[What you have to do] Repeat every entry exactly as it stands. Omit the images.

Dataset entries:

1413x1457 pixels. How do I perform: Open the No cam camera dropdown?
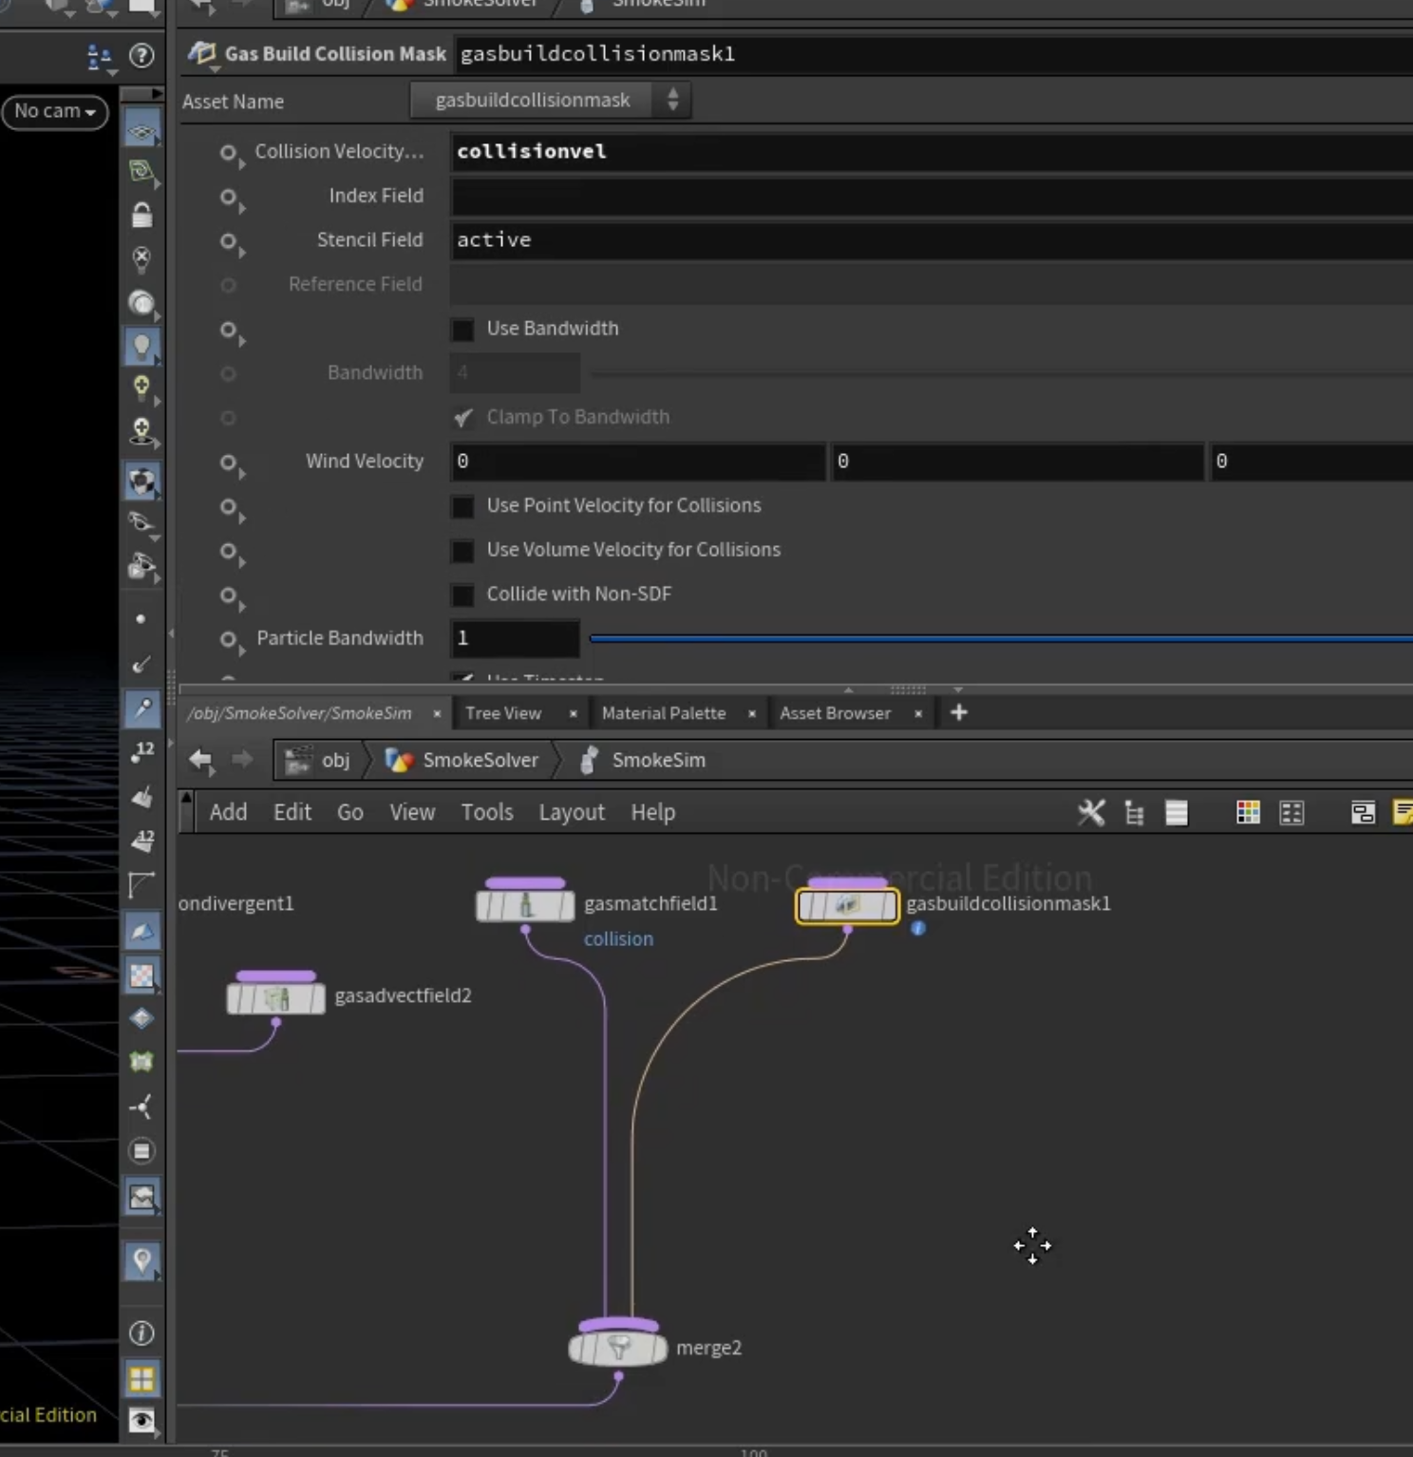click(55, 111)
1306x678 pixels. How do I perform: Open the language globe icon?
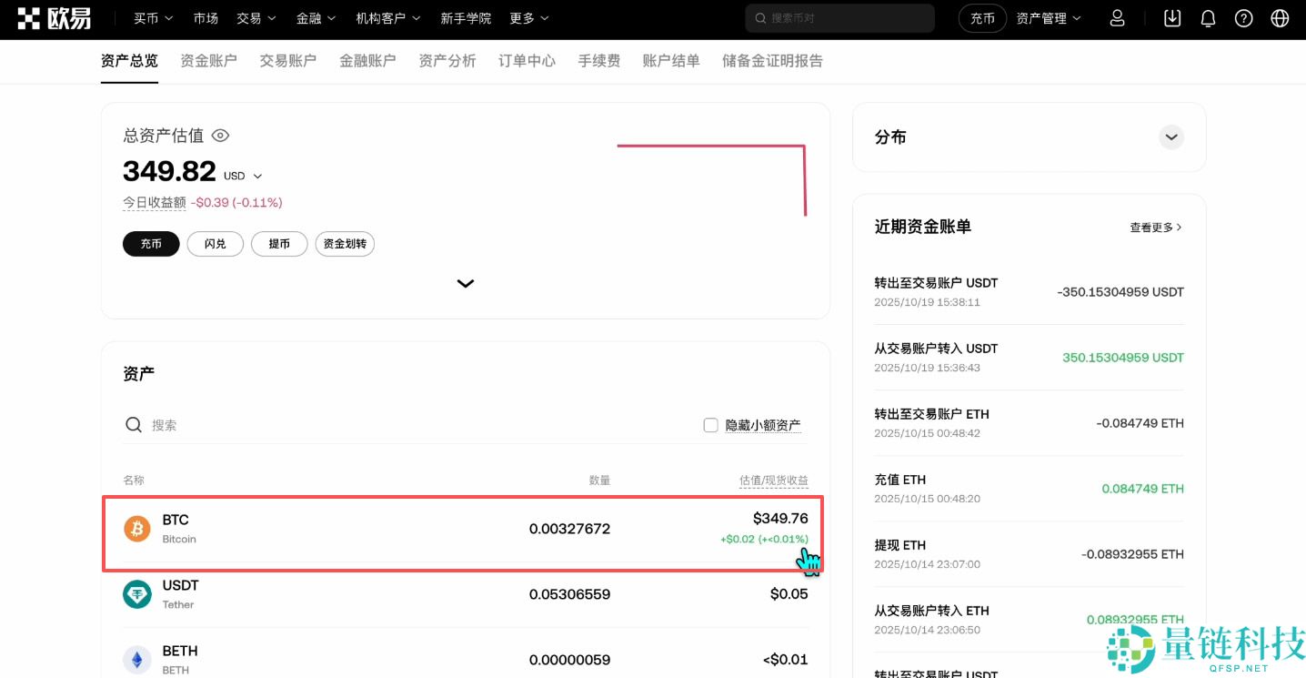[x=1279, y=17]
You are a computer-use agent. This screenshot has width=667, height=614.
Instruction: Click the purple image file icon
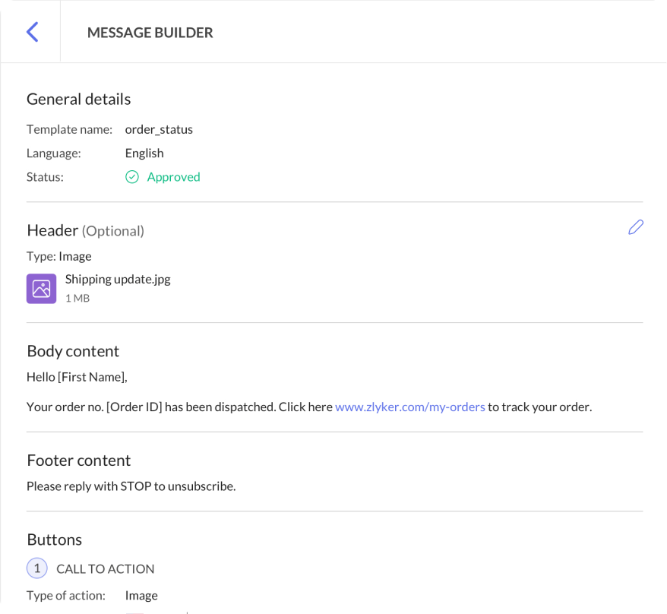pos(41,289)
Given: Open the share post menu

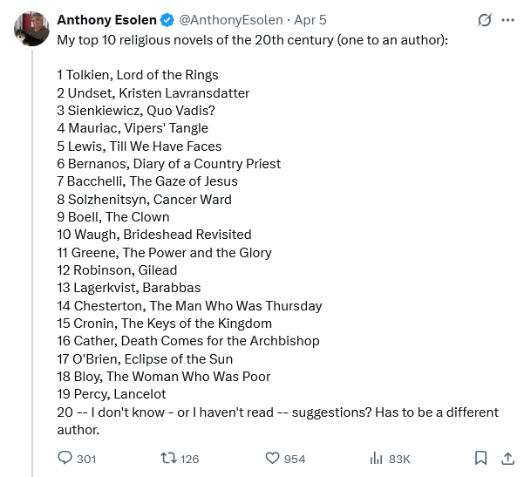Looking at the screenshot, I should 507,458.
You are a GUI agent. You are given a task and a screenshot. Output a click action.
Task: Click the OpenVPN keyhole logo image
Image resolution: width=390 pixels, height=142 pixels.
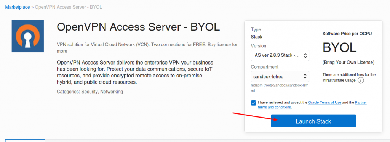click(27, 36)
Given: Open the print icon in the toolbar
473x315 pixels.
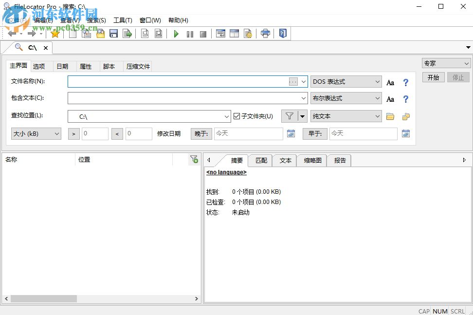Looking at the screenshot, I should 265,33.
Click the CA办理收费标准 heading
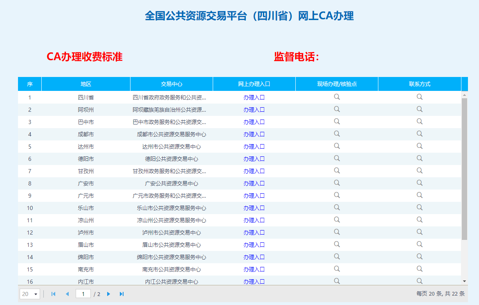This screenshot has height=305, width=479. pyautogui.click(x=85, y=57)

[Exercise response]
1413x1457 pixels. How do I perform: Open the No cam camera dropdown?
click(55, 111)
1306x678 pixels. How do I perform: Open the language globe icon?
[x=1279, y=17]
You are a computer-use agent. This screenshot has width=667, height=614.
Instruction: Click the purple image file icon
pos(41,289)
Given: Open the share post menu

Looking at the screenshot, I should 507,458.
You are a GUI agent. You are given a task and a screenshot. Output a click action.
Task: Click the OpenVPN keyhole logo image
Image resolution: width=390 pixels, height=142 pixels.
click(27, 36)
Given: Open the print icon in the toolbar
473x315 pixels.
Looking at the screenshot, I should 265,33.
Click the CA办理收费标准 heading
This screenshot has height=305, width=479. pyautogui.click(x=85, y=57)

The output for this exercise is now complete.